• Trie 树 及Java实现


    来源于英文“retrieval”.   Trie树就是字符树,其核心思想就是空间换时间。

    举个简单的例子。
       给你100000个长度不超过10的单词。对于每一个单词,我们要判断他出没出现过,如果出现了,第一次出现第几个位置。
    这题当然可以用hash来,但是我要介绍的是trie树。在某些方面它的用途更大。比如说对于某一个单词,我要询问它的前缀是否出现过。这样hash就不好搞了,而用trie还是很简单。

       现在回到例子中,如果我们用最傻的方法,对于每一个单词,我们都要去查找它前面的单词中是否有它。那么这个算法的复杂度就是O(n^2)。显然对于100000的范围难以接受。现在我们换个思路想。假设我要查询的单词是abcd,那么在他前面的单词中,以b,c,d,f之类开头的我显然不必考虑。而只要找以a开头的中是否存在abcd就可以了。同样的,在以a开头中的单词中,我们只要考虑以b作为第二个字母的……这样一个树的模型就渐渐清晰了……

       我们可以看到,trie树每一层的节点数是26^i级别的。所以为了节省空间。我们用动态链表,或者用数组来模拟动态。空间的花费,不会超过单词数×单词长度。(转自一大牛)

    Trie树的java代码 实现如下:
    
    import java.util.ArrayList;
    import java.util.Iterator;
    import java.util.List;
    
    
    /** *//**
     * A word trie which can only deal with 26 alphabeta letters.
     * @author Leeclipse
     * @since 2007-11-21
     */
    
    public class Trie{
     
       private Vertex root;//一个Trie树有一个根节点
    
        //内部类
        protected class Vertex{//节点类
            protected int words;
            protected int prefixes;
            protected Vertex[] edges;//每个节点包含26个子节点(类型为自身)
            Vertex() {
                words = 0;
                prefixes = 0;
                edges = new Vertex[26];
                for (int i = 0; i < edges.length; i++) {
                    edges[i] = null;
                }
            }
        }
    
      
        public Trie () {
            root = new Vertex();
        }
    
       
        /** *//**
         * List all words in the Trie.
         * 
         * @return
         */
    
        public List< String> listAllWords() {
           
            List< String> words = new ArrayList< String>();
            Vertex[] edges = root.edges;
           
            for (int i = 0; i < edges.length; i++) {
                if (edges[i] != null) {
                         String word = "" + (char)('a' + i);
                    depthFirstSearchWords(words, edges[i], word);
                }
            }        
            return words;
        }
    
         /** *//**
         * Depth First Search words in the Trie and add them to the List.

(数据集条目)

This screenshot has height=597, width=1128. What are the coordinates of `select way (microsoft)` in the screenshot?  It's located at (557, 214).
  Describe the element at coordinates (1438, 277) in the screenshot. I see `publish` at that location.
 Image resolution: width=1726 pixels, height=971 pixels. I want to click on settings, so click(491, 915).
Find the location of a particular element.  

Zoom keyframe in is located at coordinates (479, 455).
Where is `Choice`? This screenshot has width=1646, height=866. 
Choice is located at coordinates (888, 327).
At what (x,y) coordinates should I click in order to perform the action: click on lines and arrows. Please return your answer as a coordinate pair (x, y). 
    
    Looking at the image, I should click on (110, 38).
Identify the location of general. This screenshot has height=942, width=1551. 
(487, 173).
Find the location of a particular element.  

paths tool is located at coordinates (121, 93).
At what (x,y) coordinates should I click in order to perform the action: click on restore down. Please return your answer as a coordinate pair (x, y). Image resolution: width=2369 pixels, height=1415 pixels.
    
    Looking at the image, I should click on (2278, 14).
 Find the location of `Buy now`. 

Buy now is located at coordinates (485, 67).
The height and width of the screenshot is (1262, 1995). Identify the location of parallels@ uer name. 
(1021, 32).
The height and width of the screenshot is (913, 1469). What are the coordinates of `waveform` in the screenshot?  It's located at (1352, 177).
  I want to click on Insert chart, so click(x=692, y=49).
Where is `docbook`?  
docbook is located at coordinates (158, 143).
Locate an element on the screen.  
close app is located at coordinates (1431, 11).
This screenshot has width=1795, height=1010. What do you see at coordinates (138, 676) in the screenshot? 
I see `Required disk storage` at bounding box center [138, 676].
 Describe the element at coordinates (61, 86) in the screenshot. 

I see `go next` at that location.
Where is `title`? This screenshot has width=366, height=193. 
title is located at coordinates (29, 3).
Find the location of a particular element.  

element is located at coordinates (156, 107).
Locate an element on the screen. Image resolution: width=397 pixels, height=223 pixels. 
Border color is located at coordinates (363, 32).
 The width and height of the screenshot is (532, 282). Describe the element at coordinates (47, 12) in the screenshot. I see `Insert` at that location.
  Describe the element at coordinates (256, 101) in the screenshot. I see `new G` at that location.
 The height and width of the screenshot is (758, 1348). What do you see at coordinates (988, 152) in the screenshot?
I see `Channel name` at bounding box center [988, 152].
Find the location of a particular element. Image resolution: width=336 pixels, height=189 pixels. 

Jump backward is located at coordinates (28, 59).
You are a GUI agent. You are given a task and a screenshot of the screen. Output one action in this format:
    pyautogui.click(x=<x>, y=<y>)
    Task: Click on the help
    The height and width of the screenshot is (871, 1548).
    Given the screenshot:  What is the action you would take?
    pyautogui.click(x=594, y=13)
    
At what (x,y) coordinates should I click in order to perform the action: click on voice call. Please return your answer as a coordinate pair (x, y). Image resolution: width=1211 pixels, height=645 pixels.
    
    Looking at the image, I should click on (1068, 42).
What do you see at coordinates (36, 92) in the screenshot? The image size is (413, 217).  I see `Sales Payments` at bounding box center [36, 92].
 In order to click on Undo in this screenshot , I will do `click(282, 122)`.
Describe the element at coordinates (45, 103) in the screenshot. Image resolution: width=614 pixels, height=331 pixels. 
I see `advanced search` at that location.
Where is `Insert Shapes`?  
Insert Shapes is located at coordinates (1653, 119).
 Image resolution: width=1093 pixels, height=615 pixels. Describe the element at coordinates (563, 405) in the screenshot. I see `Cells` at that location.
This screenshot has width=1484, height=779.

◆ **待完成任务**:
a – 用两句话概括这篇关于Trie树的文本。
b – 把列表从开头一直到包含“title is located at coordinates (29, 3).”的那一行（首尾两行都算在内）重新写出，其中的“Find the location of”一律换成“Locate”，其他内容不作改动。
上面的文本与列表彼此没有关联。

◆ **各题答案**:
a – Trie树即字符树，名称来源于英文“retrieval”，核心思想是空间换时间，在询问单词前缀是否出现过这类问题上比hash更好用。文中以逐层按字母缩小查找范围的思路说明其树形模型，指出可用动态链表或数组模拟动态来节省空间，并给出了Java实现代码。

b –
This screenshot has height=597, width=1128. What are the coordinates of `select way (microsoft)` in the screenshot?  It's located at (557, 214).
  Describe the element at coordinates (1438, 277) in the screenshot. I see `publish` at that location.
 Image resolution: width=1726 pixels, height=971 pixels. I want to click on settings, so click(491, 915).
Locate a particular element.  

Zoom keyframe in is located at coordinates (479, 455).
Where is `Choice`? This screenshot has width=1646, height=866. 
Choice is located at coordinates (888, 327).
At what (x,y) coordinates should I click in order to perform the action: click on lines and arrows. Please return your answer as a coordinate pair (x, y). 
    
    Looking at the image, I should click on (110, 38).
Identify the location of general. This screenshot has height=942, width=1551. 
(487, 173).
Locate a particular element.  

paths tool is located at coordinates (121, 93).
At what (x,y) coordinates should I click in order to perform the action: click on restore down. Please return your answer as a coordinate pair (x, y). Image resolution: width=2369 pixels, height=1415 pixels.
    
    Looking at the image, I should click on (2278, 14).
 Locate `Buy now`. 

Buy now is located at coordinates (485, 67).
The height and width of the screenshot is (1262, 1995). Identify the location of parallels@ uer name. 
(1021, 32).
The height and width of the screenshot is (913, 1469). What are the coordinates of `waveform` in the screenshot?  It's located at (1352, 177).
  I want to click on Insert chart, so click(x=692, y=49).
Where is `docbook`?  
docbook is located at coordinates (158, 143).
Locate an element on the screen.  
close app is located at coordinates (1431, 11).
This screenshot has width=1795, height=1010. What do you see at coordinates (138, 676) in the screenshot? 
I see `Required disk storage` at bounding box center [138, 676].
 Describe the element at coordinates (61, 86) in the screenshot. 

I see `go next` at that location.
Where is `title`? This screenshot has width=366, height=193. 
title is located at coordinates (29, 3).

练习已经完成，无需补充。